Although it’s a name not necessarily associated with financial stability, Las Vegas Sands Corp. (NYSE:LVS) is exactly that right now. While the broader markets are desperately attempting to reverse their bearish trajectory, LVS stock is a rare beacon. Year-to-date, shares are up nearly 4%, while the benchmark Dow Jones index is down 3%.
But can Las Vegas Sands stock continue to operate against the grain? Initial indicators suggest they can. For instance, competitors like MGM Resorts International (NYSE:MGM) and Wynn Resorts, Limited (NASDAQ:WYNN) are in positive territory for the year. The latter organization is particularly impressive, given its former CEO’s sexual harassment controversy.
The casino industry’s robustness in the face of broader headwinds segues into another point: Las Vegas Sands stock is considered a vice investment. In troubling times, vice stocks seem like a solid bet. Escapism is in high demand when the economy gets rough, and what better place to escape than Las Vegas? After all, what happens in Vegas stays in Vegas.
Moreover, Wall Street’s sentiment towards Las Vegas Sands stock is very strong. Over the past four quarterly reports, the company produced an earnings surprise averaging 13.8%. Current year estimates are moving higher, while we’ve yet to see negative revisions.
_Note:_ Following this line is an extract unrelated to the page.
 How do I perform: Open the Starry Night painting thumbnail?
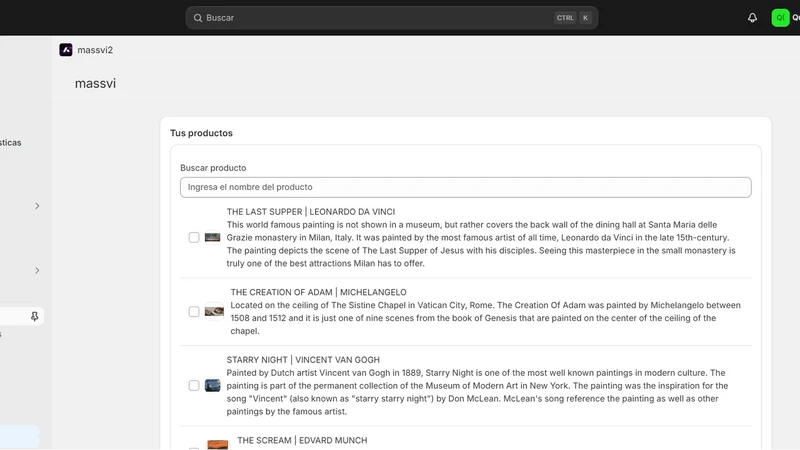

Ultimately, this translates to stronger performances in Las Vegas Sands stock, and continued justification for its increased valuation. Unfortunately, I believe this enthusiasm is already baked into the price. Moving forward, investors should exercise caution.
Las Vegas Sands Stock Faces Difficulties
In order for gambling resorts like LVS to thrive, you need two consistent catalysts: more people and more money. As I pointed out with Wynn Resorts, Las Vegas has plenty of people visiting. The problem is that they’re not spending as much money as they used to.
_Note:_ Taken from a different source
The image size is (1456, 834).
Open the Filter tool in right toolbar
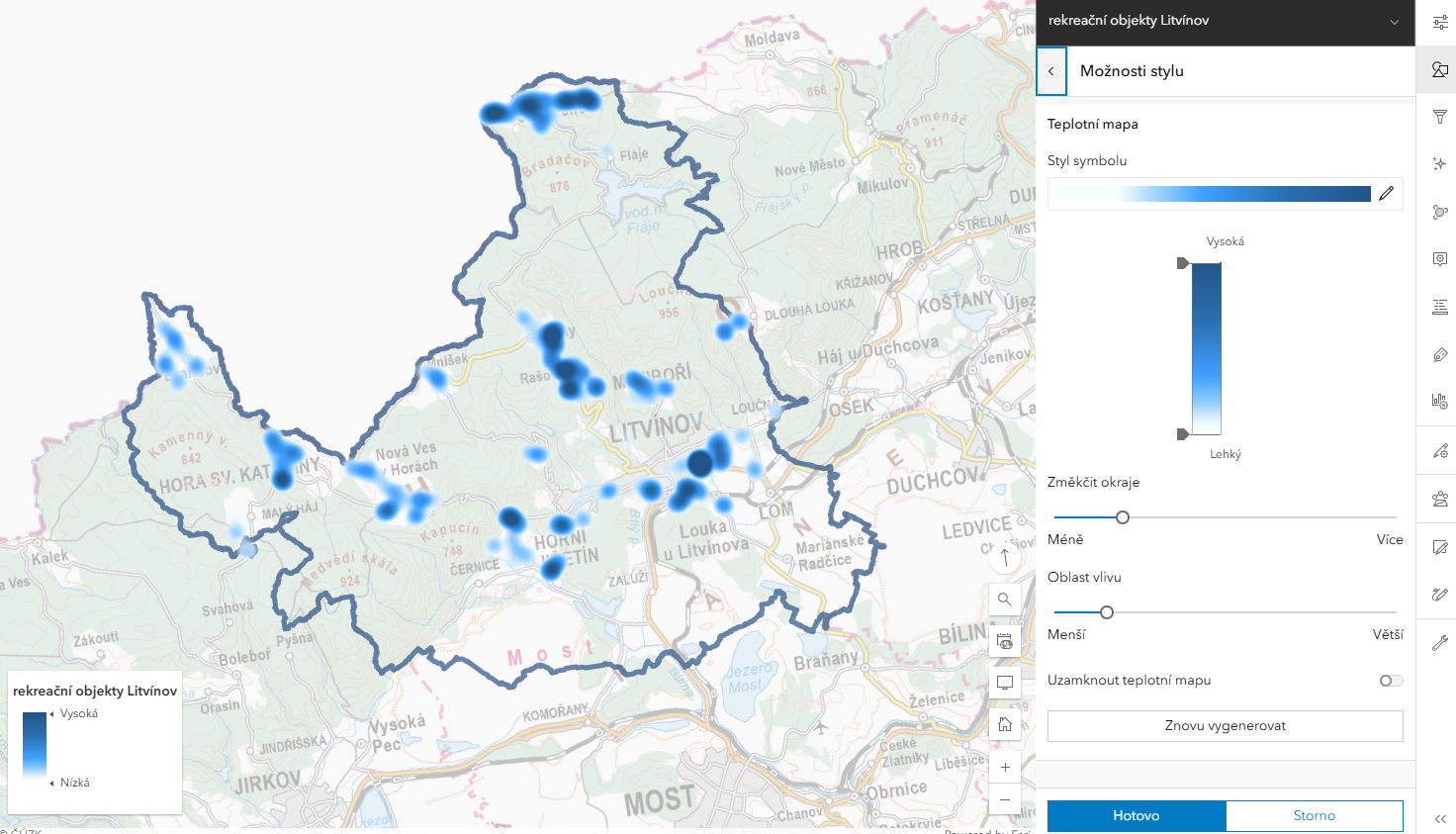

In addition, Las Vegas has witnessed increasing volume from professionals attending industry conferences. Notwithstanding certain “mature” conferences, these folks aren’t necessarily partaking in the Vegas experience, as indicated by reduced revenues per visitor. That’s a tough headwind for Las Vegas Sands stock to overcome.
Worryingly, the pain may not end soon. Sin City’s tourism industry saw a significant drop in visitors during last year’s holiday quarter. Keep in mind this is also one of the best times to visit since the place isn’t hellishly hot. As a result of the tourism decline, Las Vegas had to cut jobs in affected sectors.
Moreover, last year’s horrific shooting from the Mandalay Bay has apparently negatively impacted tourism sentiment. Combined with lesser traffic volume, Vegas weddings fell to a 26-year low in 2017.
While these dynamics are challenging for any gaming resort company, Las Vegas Sands stock may see a disproportionate impact. That’s because corporate revenues have been choppy and generally unimpressive over the past four years. More significantly, the operating expenses to keep the show running are steadily rising.
Here’s the thing: Unless Vegas visitors start spending more money — and this seems an overly optimistic outlook — growth potential for LVS is limited. It’s hard to imagine a situation where investors are willing to pay more for Las Vegas Sands stock to knowingly get less.
Las Vegas Sands Stock Is No Moat
Some companies are such secular powerhouses that you don’t think twice about acquiring them when they’re on discount. Las Vegas Sands stock isn’t one of those investments. While I appreciate that it’s been a volatility hedge this year, I don’t think this situation will hold up.
Its core market is receiving fewer people who want to spend money. As a result, the Las Vegas economy is weaker than the U.S. average. Also, unforeseen incidents such as the mass shooting continues to negatively affect the city.
Ultimately, though, I think you have to respect the broader market weakness. We have a host of geopolitical concerns that are weighing down Wall Street, but let’s not forget the domestic issues — rising interest rates, social upheaval, multi-year high gasoline prices.
I wouldn’t be surprised if more people decided to stay home this year. If so, Las Vegas Sands stock is a poor wager.
As of this writing, Josh Enomoto did not hold a position in any of the aforementioned securities.